Why would this bother me?

I got an email forwarded to me recently, containing the text of a young Air Force Academy Cadet's essay on why one would choose to serve in the military. It was read in the Congressional Record in 2006 by Senator Allard (R-CO), and is pretty inspiring. It lets you know that there are young men and women in our military that--even if, like me, you don't support the war--you can be very proud of.

But then I thought about who had sent it to me. An unapolagetic neo-con who preaches the party line, I could taste the insults pointed at me, his "liberal" friend. The essayist speaks about "listening to our 'friends' who are home from State or Ivy League schools chock full of wisdom about how our war in Iraq is unjust and unworldly." I'm the only person on his forward list who went to an Ivy League school. And the way that "friends" was put in quotes; it just felt like an attack, like he was saying, "if these soldiers feel this just about their mission, how can't you?"

And so I though, why can't I? I thought about my conservative High School, where I would have been hard pressed to find people--in classes both above and below mine--who would have supported my stance. They were all fiercely pro-war.
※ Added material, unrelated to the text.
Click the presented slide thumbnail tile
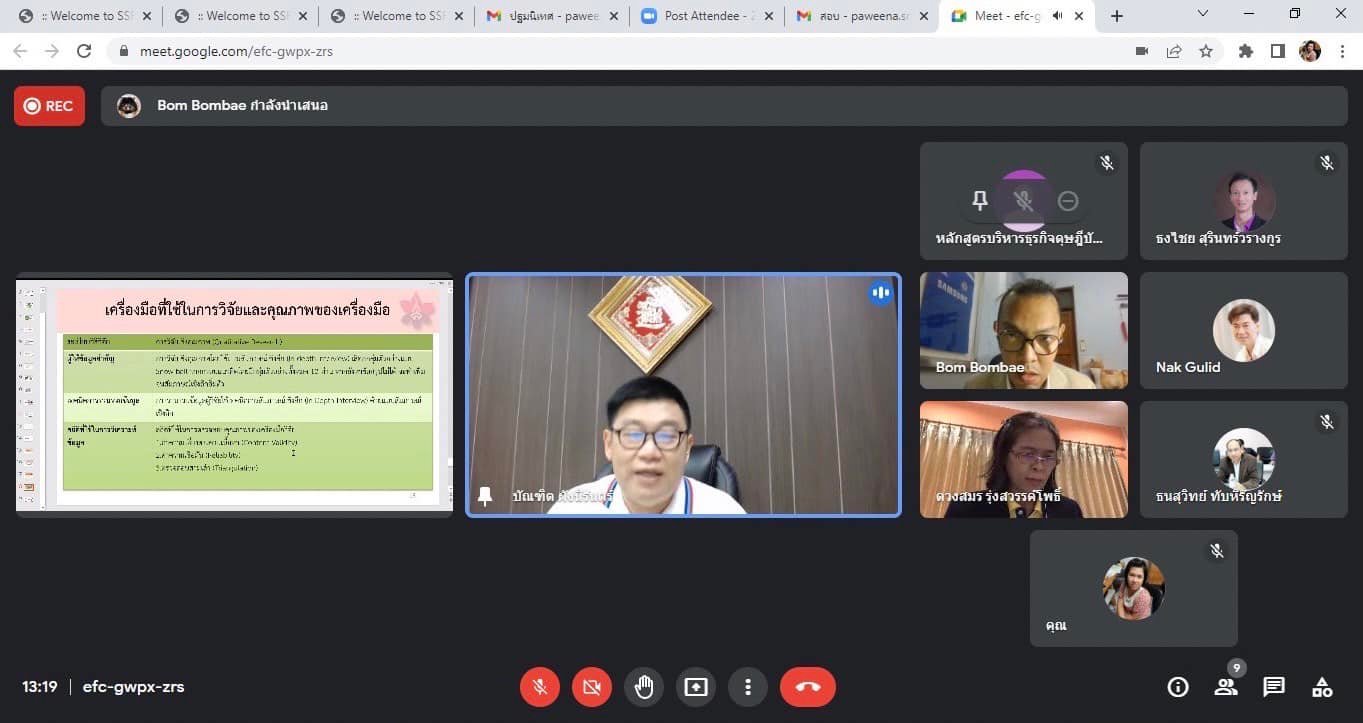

They would argue with me tooth and nail that we had to "take the fight to the terrorists" and keep our country safe from another attack, and so on.

Yet almost none of them signed up for military service - and most of the few who had did so in order to afford college. Almost none of them applied, like the essayist above, to the military academies, or enrolled in their respected colleges' ROTC programs; and those who did were the kids who had been talking about academies since they were Cub Scouts (and none of them will be serving in Iraq or Afghanistan).
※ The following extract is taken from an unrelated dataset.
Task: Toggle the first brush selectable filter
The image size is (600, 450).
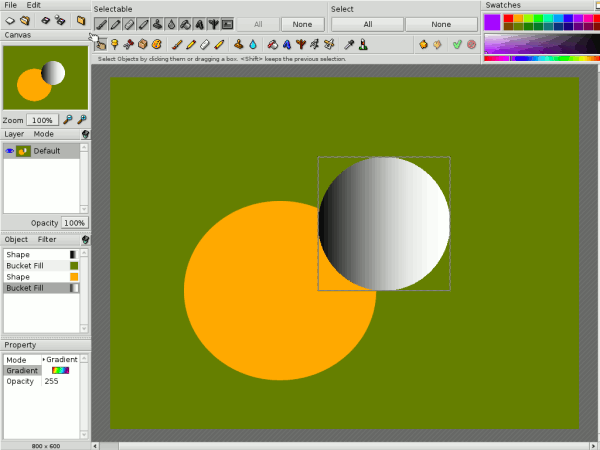Action: pyautogui.click(x=101, y=23)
So, here in my anonymous post, I ask how anyone can claim to be such a proponent of the war, to claim to support the troops, without, themselves, serving? It's no new revelation that this war was presented as one that should be "easy" and even, through oil, "profitable". It was going to be quick, and the American public hasn't had to sacrifice. Why not? If we are so at danger, why don't more supporters volunteer to fight? How can they resist taxes (especially the rich, who are least likely to fight) that are needed to pay fo the war effort?
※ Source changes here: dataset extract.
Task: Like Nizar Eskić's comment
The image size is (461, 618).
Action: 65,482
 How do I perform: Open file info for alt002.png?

We are in a war that has provided us no benefit, and untold losses. Our military has become stretched thin. We've had to pay millions for private security contractors. We've had to extend troop deployment times, and we've increased the length of enlistments. But the people circulating these kinds of letters, the people who call for supporting our troops, and the people who refuse to acknowledge even the possibility that it is time to leave Iraq, refuse to stand behind their beliefs. They want to spend more on the military, they want to commit to open-ended conflicts, but they don't want to enlist, they don't want their kids to enlist, and they don't want to pay the taxes to fund it. They only want the political implications that being part of the wartime party affords them. We aren't any safer because of Iraq.

But they will gladly use the bold words of a young cadet to forward their political agenda.